Newcastle United had been considered frontrunners for the highly-rated attacker, who contributed seven goals and five assists in 36 appearances last season. The Magpies had identified Munoz as a potential successor to Barcelona-bound Anthony Gordon and held encouraging talks with the player’s representatives, but crucially attempted to negotiate a fee below the release clause — an approach Liverpool declined to mirror, paying the full amount instead.

According to The Athletic, Iraola moved quickly after taking over from Arne Slot to flag Munoz as a priority target to Liverpool’s hierarchy, arguing the Spaniard’s profile was ideally suited to his high-tempo, pressing-based style.
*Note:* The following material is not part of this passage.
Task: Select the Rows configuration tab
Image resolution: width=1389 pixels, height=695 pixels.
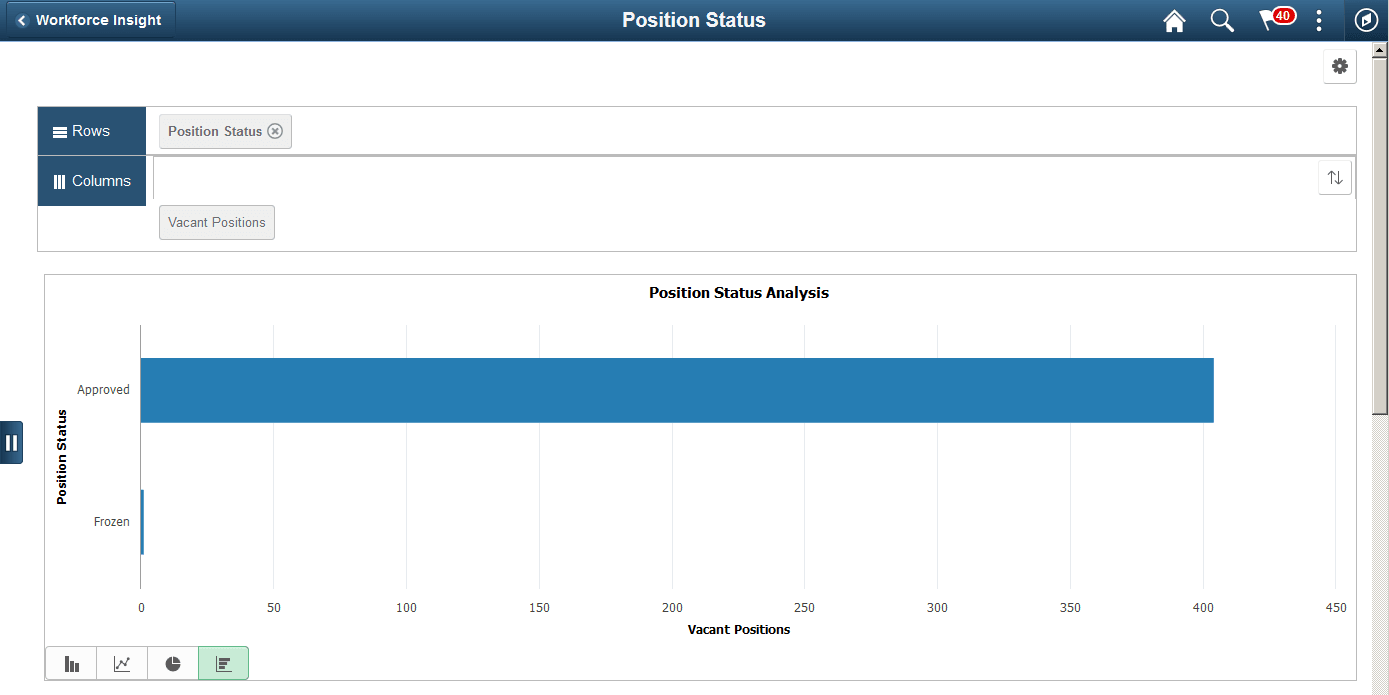Action: 91,130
The two men subsequently held a detailed phone call in which Iraola explained precisely how he planned to use the winger. That conversation is understood to have been the decisive factor in Munoz choosing Liverpool over competing interest from Bayer Leverkusen and Manchester United.

The approach carries a clear echo of Jurgen Klopp’s arrival at the club in October 2015. Midfielder Marko Grujic became the German’s first signing when he joined from Red Star Belgrade for £5.1 million in January 2016, despite interest from Chelsea, Inter Milan, AC Milan and Juventus. Klopp’s unexpected personal call proved the difference.
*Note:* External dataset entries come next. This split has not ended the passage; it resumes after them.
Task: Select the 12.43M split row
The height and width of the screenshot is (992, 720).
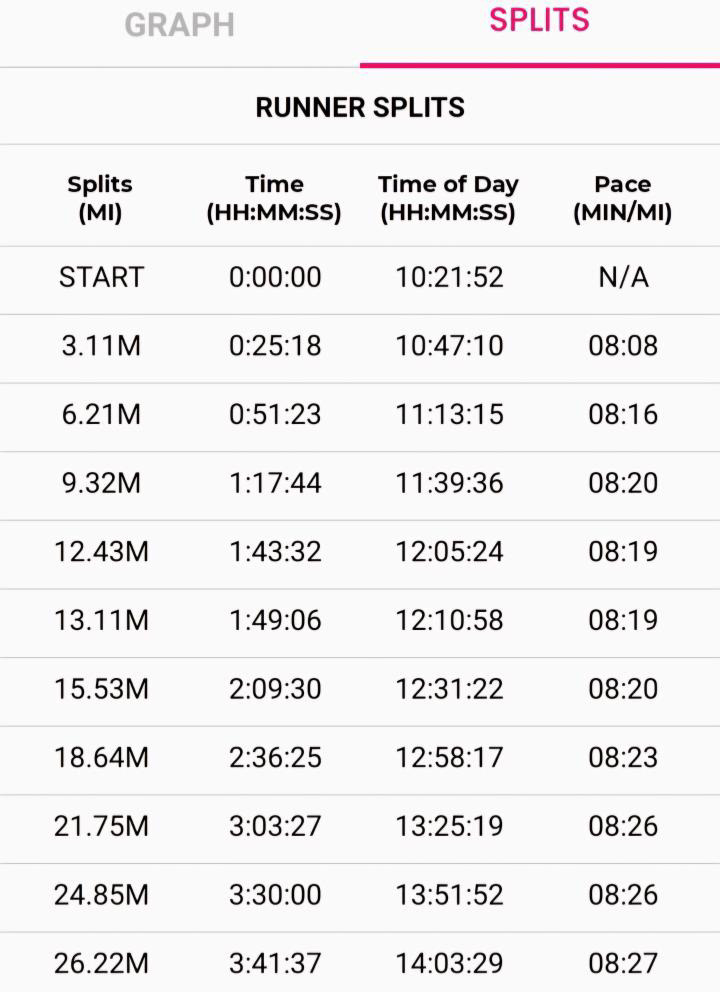Action: tap(360, 552)
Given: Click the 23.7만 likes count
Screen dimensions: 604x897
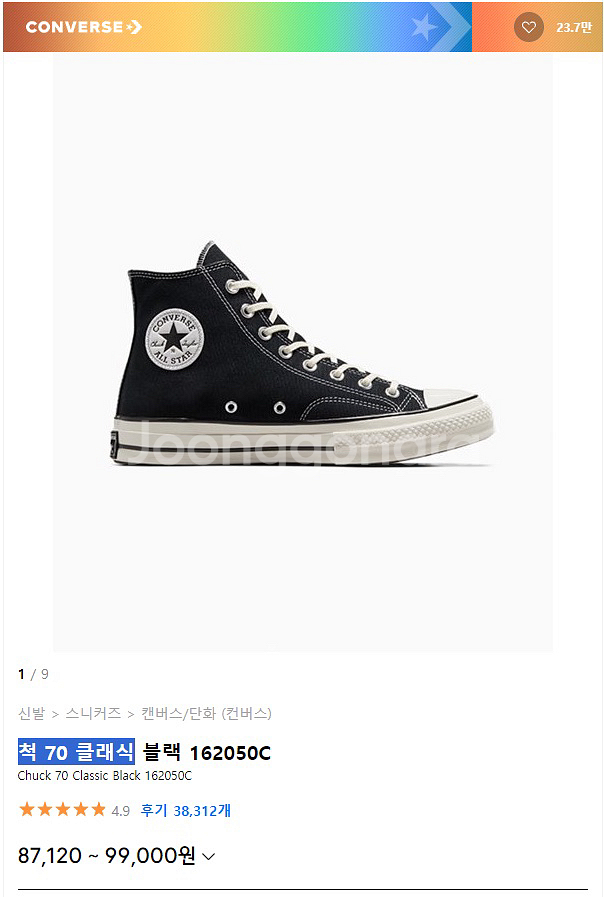Looking at the screenshot, I should click(x=574, y=27).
“His vision is that I should be something between a No.6 and a No.10, what they call a box-to-box midfielder,” Grujic said at the time. “My only request was that I didn’t want to be loaned out, I just want to play for Liverpool.”

Sporting director Richard Hughes moved decisively to finalise the Munoz agreement, but it is Iraola’s direct personal involvement that mirrors the blueprint Klopp used to build trust with his earliest recruits — a signal of how the new manager intends to operate in the transfer market.